El análisis de este problema me ha parecido preclaro, y nos lleva al otro gran tema de No os indignéis tanto: el humor amplía los márgenes de lo permisible. La cuestión de los límites del humor es recurrente; es un debate que tiene el público y la propia profesión —en GRAF, sin ir más lejos—. ¿Se puede reír uno de todo? ¿Es lícito ofender al hacer humor? El humor para mí siempre ha sido una poderosa herramienta de crítica al poder, pero para que esa herramienta sea efectiva, debe actuar con libertad. ¿Puede ofender? Obviamente, para eso está. Fontdevila explica cómo cada vez que hay algo que se pasa tres pueblos surge siempre una crítica concreta: «eso es humor zafio». Les pasó a él y a Guillermo en 2007 con la portada de los príncipes jincando y ha pasado recientemente con la última portada de Mongolia. El argumento para censurar o multar una muestra de humor no es, por supuesto, que sea crítica con el poder, sino que es soez. Que no es, y aquí hay que levantarse y hacerle a Fontdevila una ovación cerrada porque da en la diana de lleno, humor inteligente. Y el ejemplo de La Codorniz es perfecto. Como explica Fontdevila, cuando aparecieron las nuevas revistas satíricas de los setenta, se las acusó de vulgares y zafias, y se señalaba La Codorniz como ejemplo de revista crítica pero elegante, que no recurría a lo fácil para hacer humor. Hasta alguien como el «camarada Valenzuela», ultraderechista investigado en su momento en relación con el atentado con bomba en la redacción de El Papus, se expresó en estos términos. Pero Fontdevila señala lo que La Codorniz era en realidad, al margen de su calidad: «un capricho de gente bien, absolutamente inofensiva».
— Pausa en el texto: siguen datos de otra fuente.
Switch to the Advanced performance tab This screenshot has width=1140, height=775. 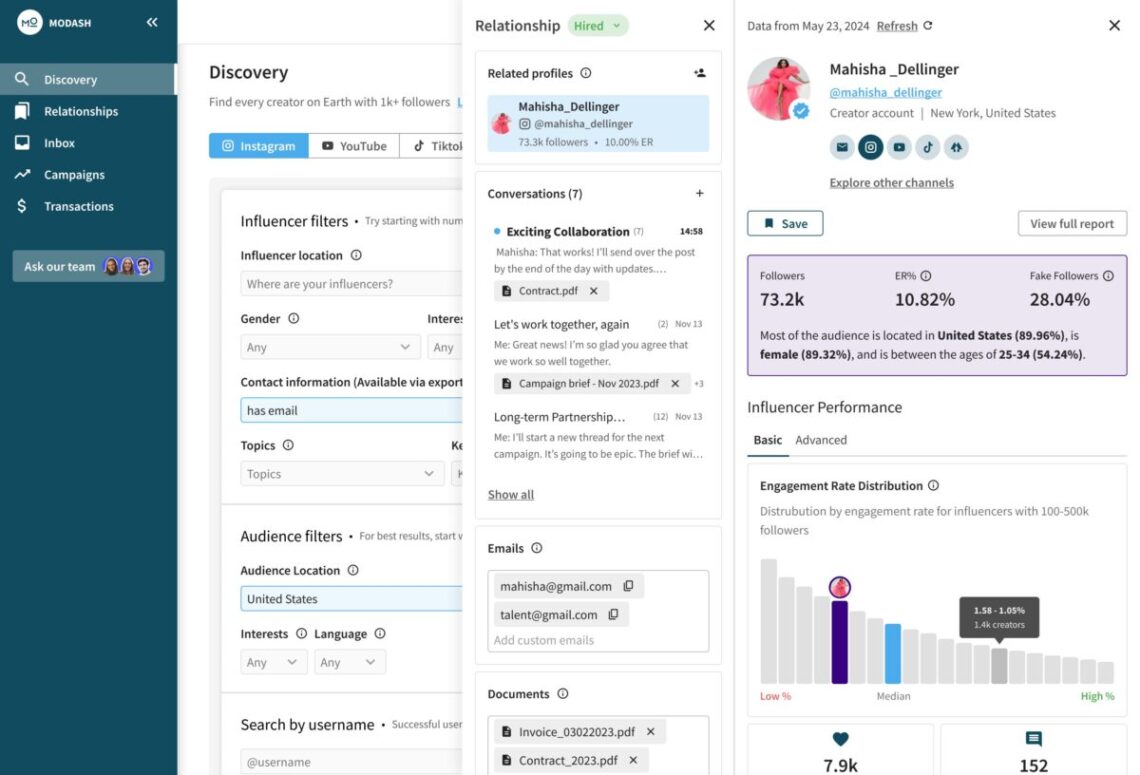click(820, 440)
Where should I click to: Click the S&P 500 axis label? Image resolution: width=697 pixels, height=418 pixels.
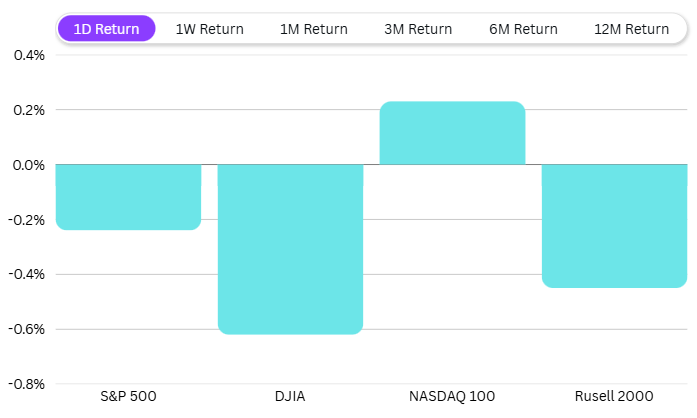coord(129,396)
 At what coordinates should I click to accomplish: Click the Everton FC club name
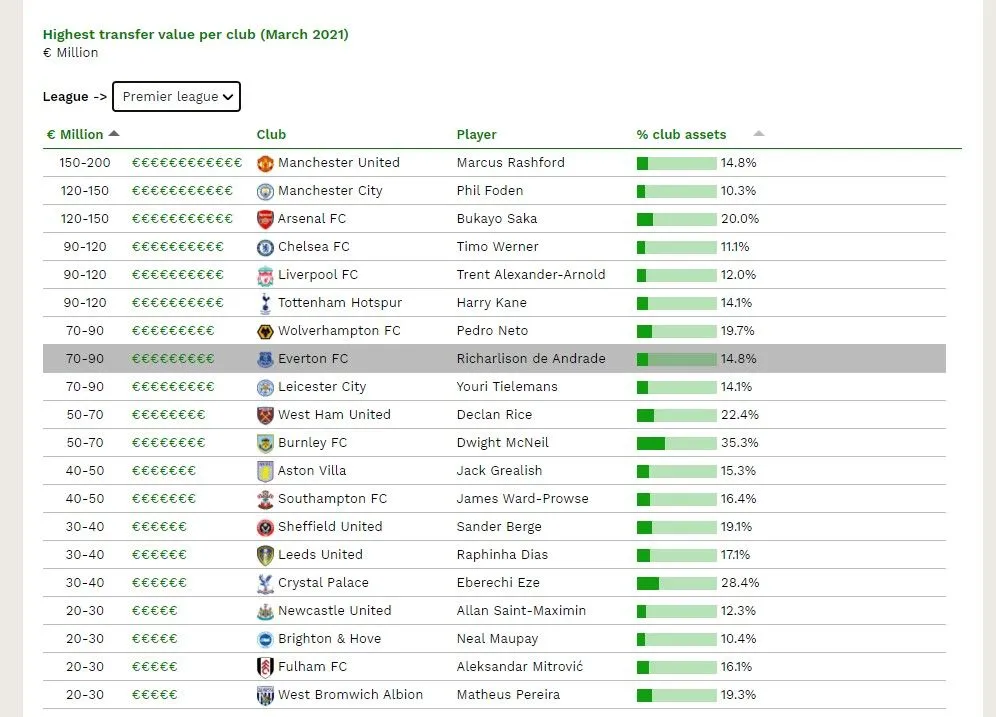313,359
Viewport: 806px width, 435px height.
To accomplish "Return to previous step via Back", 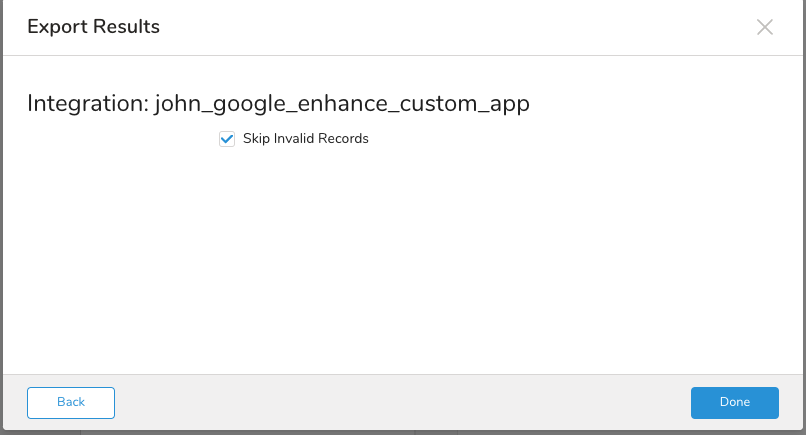I will pos(71,402).
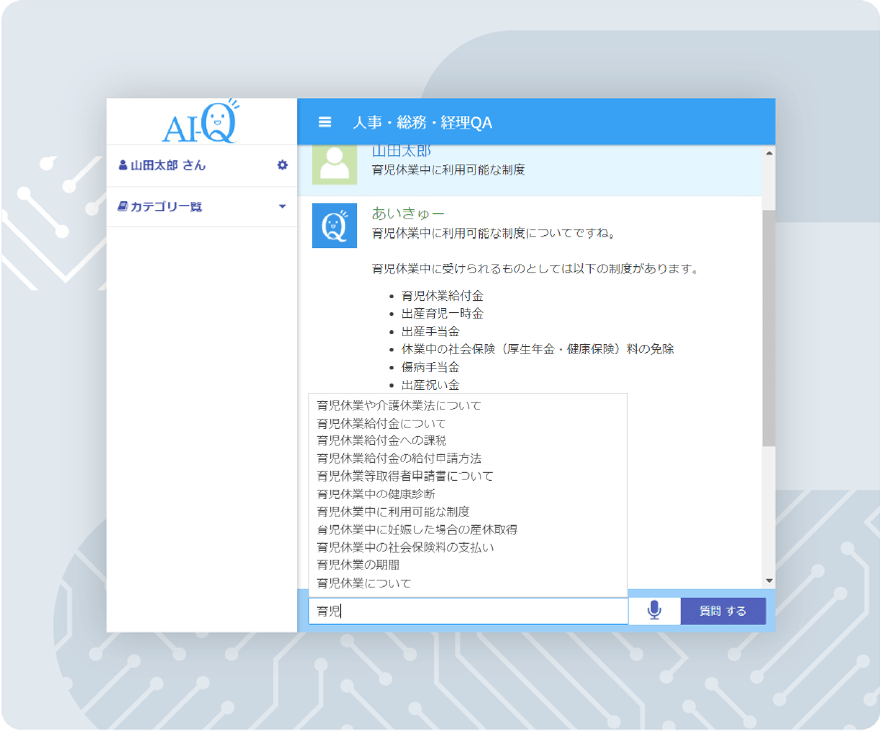Image resolution: width=880 pixels, height=732 pixels.
Task: Click the 山田太郎 さん user name link
Action: (168, 165)
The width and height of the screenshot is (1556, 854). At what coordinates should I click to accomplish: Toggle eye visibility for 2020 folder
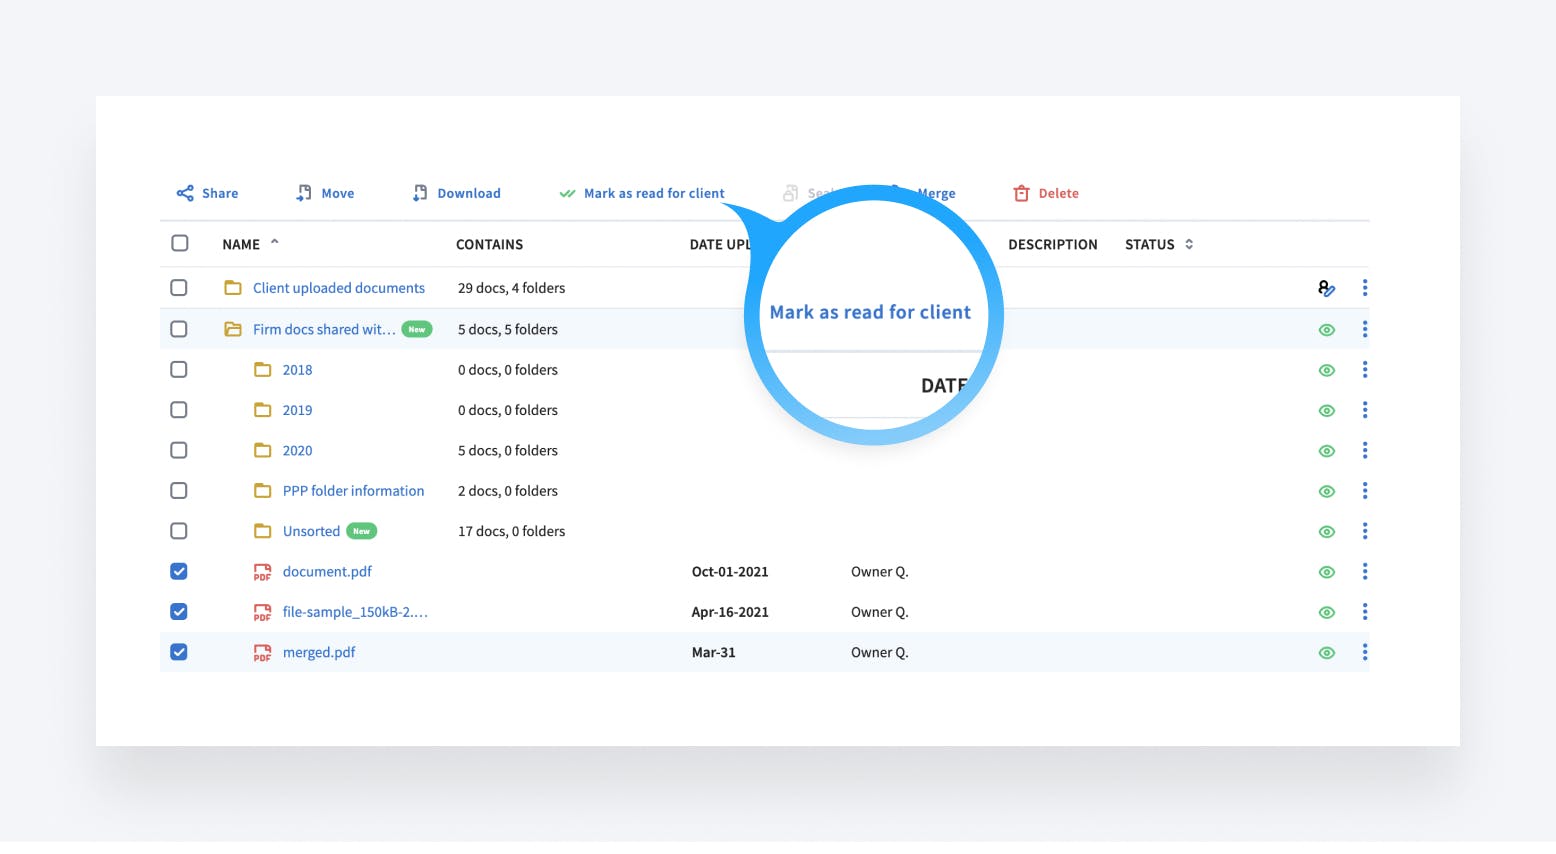[1327, 451]
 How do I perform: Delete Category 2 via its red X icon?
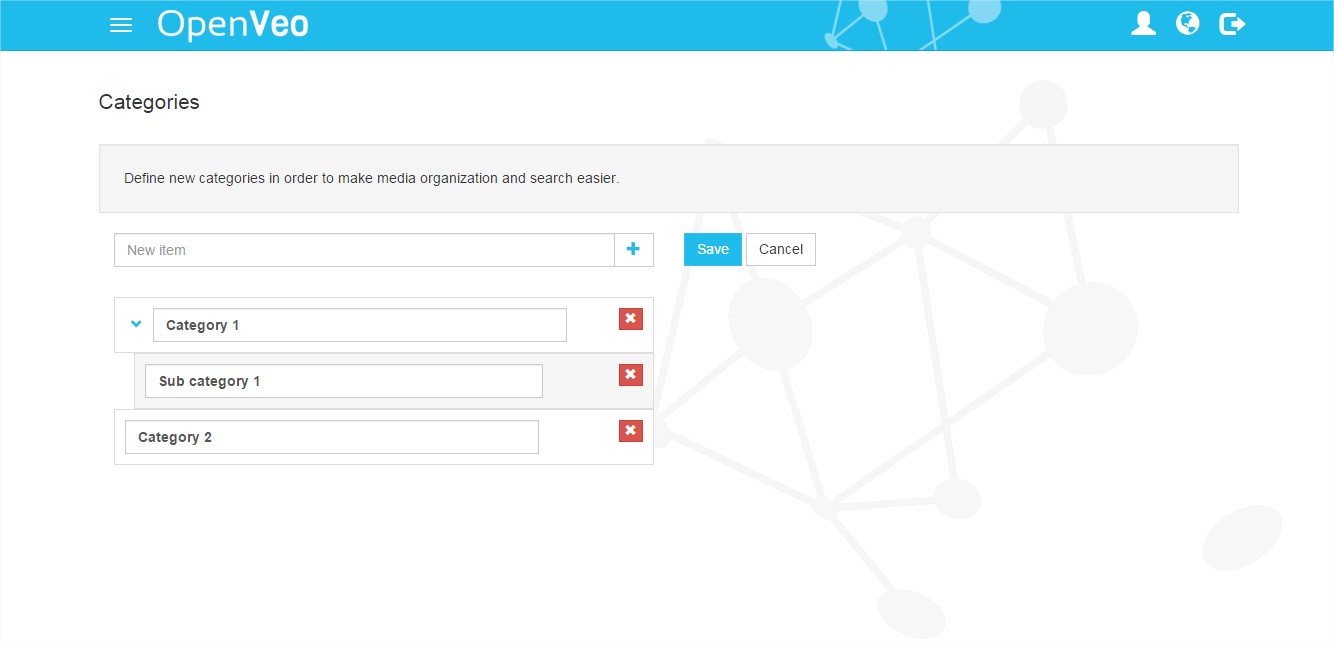coord(630,430)
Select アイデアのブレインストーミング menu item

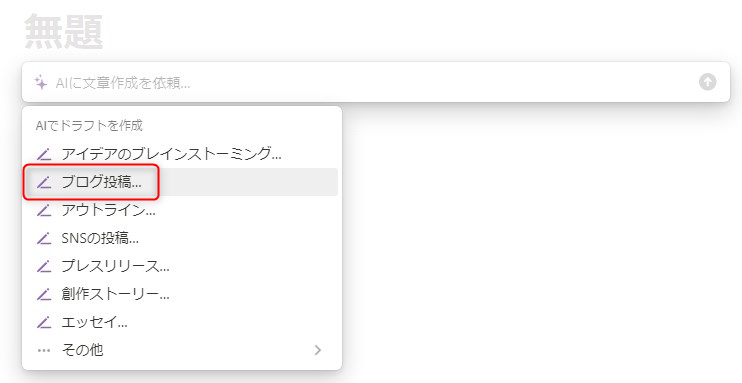[x=182, y=154]
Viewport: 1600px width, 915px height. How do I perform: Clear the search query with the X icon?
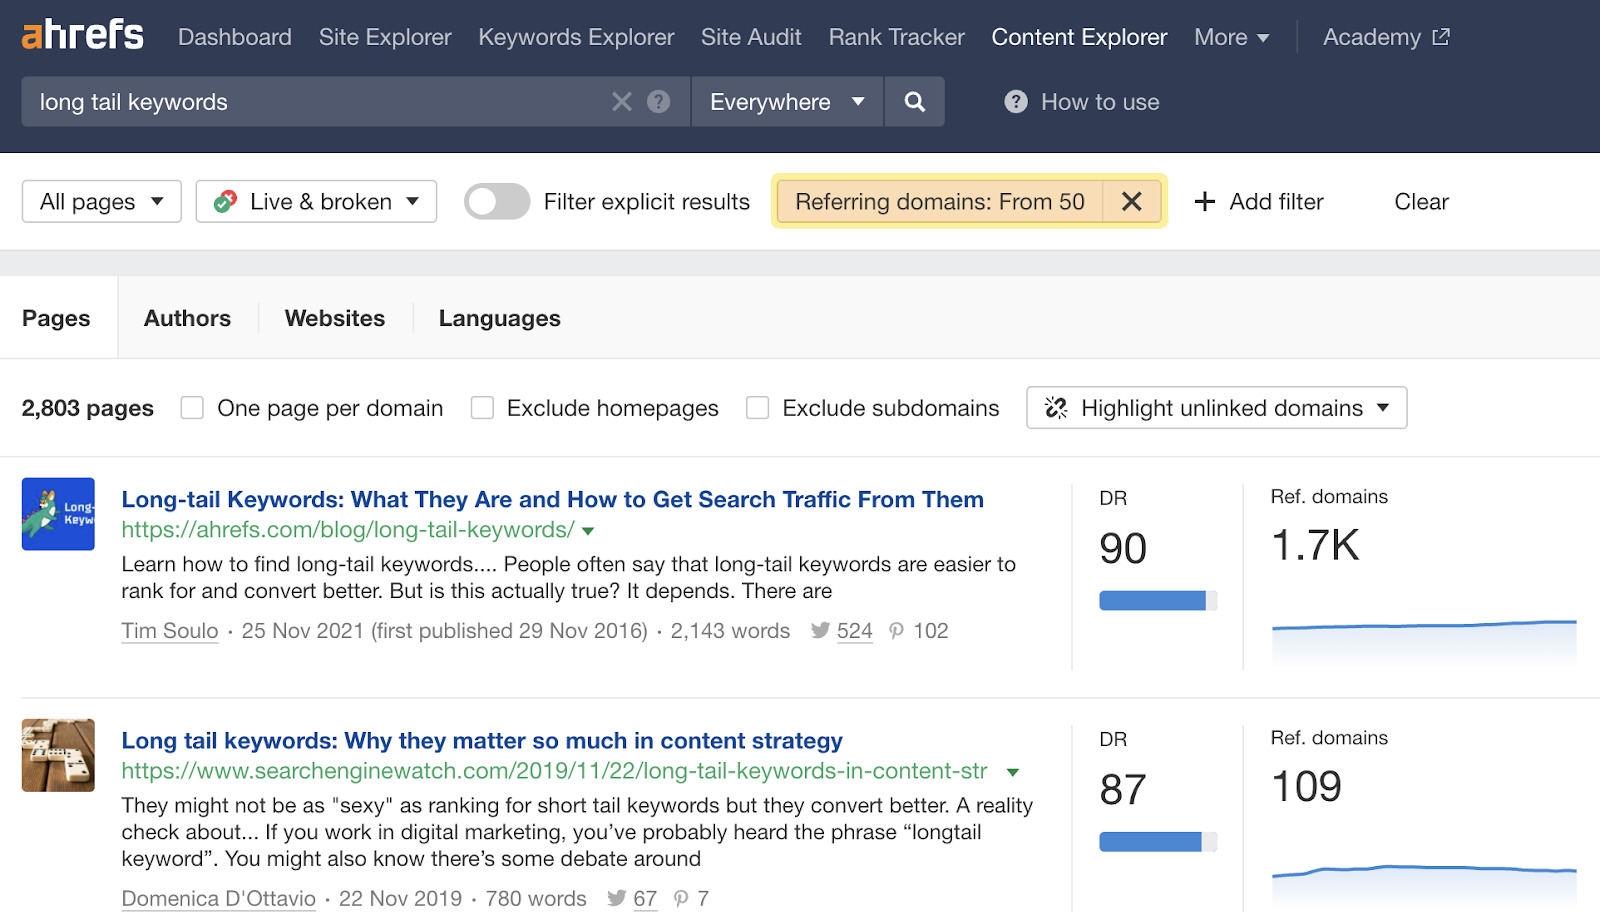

Si el humor quiere ampliar esos márgenes, por fuerza tiene que transgredirlos. Y alguien tiene que ser el primero en hacerlo para que esos márgenes se amplien: Fontdevila ejemplifica esto con dos casos en los que buena parte de la opinión pública dilapidó a los autores: Le gorille de Georges Brassens, que en 1952 se atrevió a cantar cómo un gorila violaba a un juez que había firmado una pena de muerte, y La vida de Brian, la película de los Monty Python que satirizó la vida de Jesús. En ambos casos el mundo siguió su curso. La sociedad no se vino abajo ni por el desacato de Brassens ni por la blasfemia de Monty Python.

Manel Fontdevila no llama a la revolución ni a la lucha armada. Es todo mucho más realista. Simplemente habla de transgresión de límites, de superar el «cauce adecuado» que nos han marcado para la protesta. Y lo hace con su humor afilado de siempre: No os indignéis tanto es divertidísimo, y provoca la carcajada más allá de lo interesante de sus reflexiones. Esa manera de sintetizar la realidad en cuatro claves —esa página de periódico, por ejemplo, en la que condensa el discurso de los medios ante el 15M— no admite mucha comparación hoy en día. Y su lenguaje directo y coloquial es la mejor arma para demostrar que si queremos cambiar el sistema no podemos seguir sus reglas siempre, y que si queremos más libertad hay que ejercerla antes de que sea socialmente aceptable. Es algo que debería ser una obviedad pero que está fuera de toda discusión en España: «aquí apoyamos llegar a cambios profundos a través de rígidos cauces que no permiten ningún tipo de cambio profundo». Me quito el cráneo, Manel.